Whatever you use, keep the hook line in the top third of the frame: the bottom is hidden by the comment overlay and the username strip, and display 2-3 words at a time so a muted viewer can read it at a glance. For the surrounding script, see Write a Short Video Script With AI; for finding the angle in the first place, AI Short Video Ideation.

How to refine

  • Strip the superlatives: “Remove every ‘incredible,’ ‘amazing,’ ‘shocking,’ ‘you won’t believe,’ or ‘mind-blowing.’ Rewrite to land the same surprise without superlatives. Plain-but-unexpected is the goal.”
  • First 3 syllables must be unexpected: “Re-read each hook. If the first 3 syllables are ‘today I’m,’ ‘have you ever,’ or ‘let me show you,’ rewrite. The first word should be a noun or a verb the viewer did not predict.”
  • Open a loop the video closes: “Each hook must implicitly promise something specific the video delivers — and the video must deliver it within the first 30 seconds. If the hook would still work with a different video, it is too vague.”
  • Test across pattern families, not within: “Pick 2 hooks from 2 different families (counter-intuitive + stake). Two counter-intuitive variants against each other tell you which sentence is sharper; testing across families tells you what your audience responds to.”
  • On-screen text and VO add, not repeat: “If hook is on-screen text + VO, give me 5-word on-screen and 8-word VO. The VO must add a detail not in the text; if it repeats, cut the VO and let the visuals carry the next 2 seconds.”

Common mistakes

  • “Have you ever” or “today I’m going to show you” — universally weak in 2026; viewers recognize the pattern and pre-scroll
  • Hooking with content the video doesn’t deliver — burns audience trust, and the algorithm penalizes the next post too
  • Using the same hook style on every video — the algorithm reads it as signal staleness and underdistributes; vary across pattern families
  • Reading the hook into camera with no on-screen text — about 80% of viewers watch on mute, so they get nothing in the first 3 seconds
  • Hooks longer than 4 seconds spoken — by second 4 the algorithm has already measured “stayed past 3”; you are spending engagement budget on hook, not payoff
  • Superlatives in the first sentence (“This is the most insane AI tool”) — clickbait register gets filtered by both algorithm and viewers
  • Burying the on-screen hook below the action — the bottom of the frame is hidden by the comment overlay; keep hook text in the top third
  • Posting one hook and concluding — always batch-record 2 hooks for the same edit; A/B reveals signal you cannot guess

FAQ

  • Should the hook be on-screen text or VO?: Both, when possible.

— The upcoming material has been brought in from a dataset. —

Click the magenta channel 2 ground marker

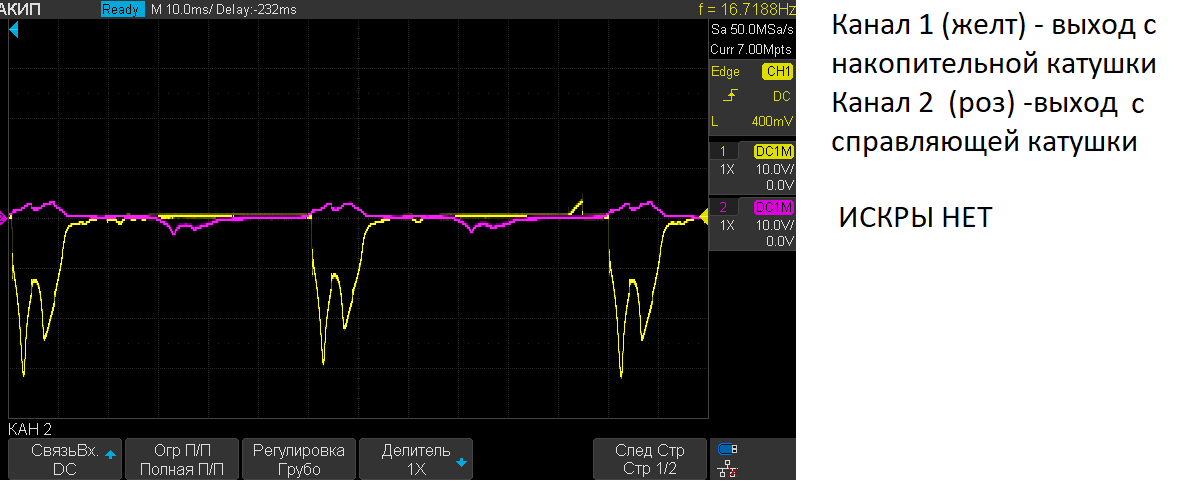pos(4,217)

With roughly 80% of viewers on mute, on-screen text is the floor, not the bonus. Strongest combo: a 5-word on-screen line plus an 8-word VO that adds context rather than repeats it. Keep the text in the top third of the frame.
  • What three-second retention should I aim for?: Above ~65% as of June 2026; the videos that travel sit at 70-85% at second 3. If you’re under 50% at second 3, the hook — not the content — is the problem to fix first.
  • Do these patterns work for LinkedIn video and YouTube Shorts too?: Yes, with adjustments. LinkedIn: cut the “personal admission” pattern — it skews oversharing on that platform. Shorts: lean harder into the “if you” filter, because Shorts viewers are more search-led than feed-led.
  • How many hooks should I test before settling on a default?: At least 2 per post for 2 weeks (roughly 8-14 hooks across families). Compare retention at second 3 and second 8 across the cohort, not absolute view counts. Hooks that pass second 3 but fail second 8 are clickbait.
  • Can I reuse a hook that worked once?: Once or twice, on different content. By the third time, viewers recognize it and the algorithm reads repetition and underdistributes. Refresh the language, keep the pattern family.
  • The model keeps writing clickbait — what changes?: Add: “No superlatives. The hook must be plain but unexpected. If a hook needs a word like ‘incredible’ to work, the underlying claim is the wrong claim and the hook should be rewritten around a different angle.” GPT-5.5 and Sonnet 4.6 both respond to this constraint reliably.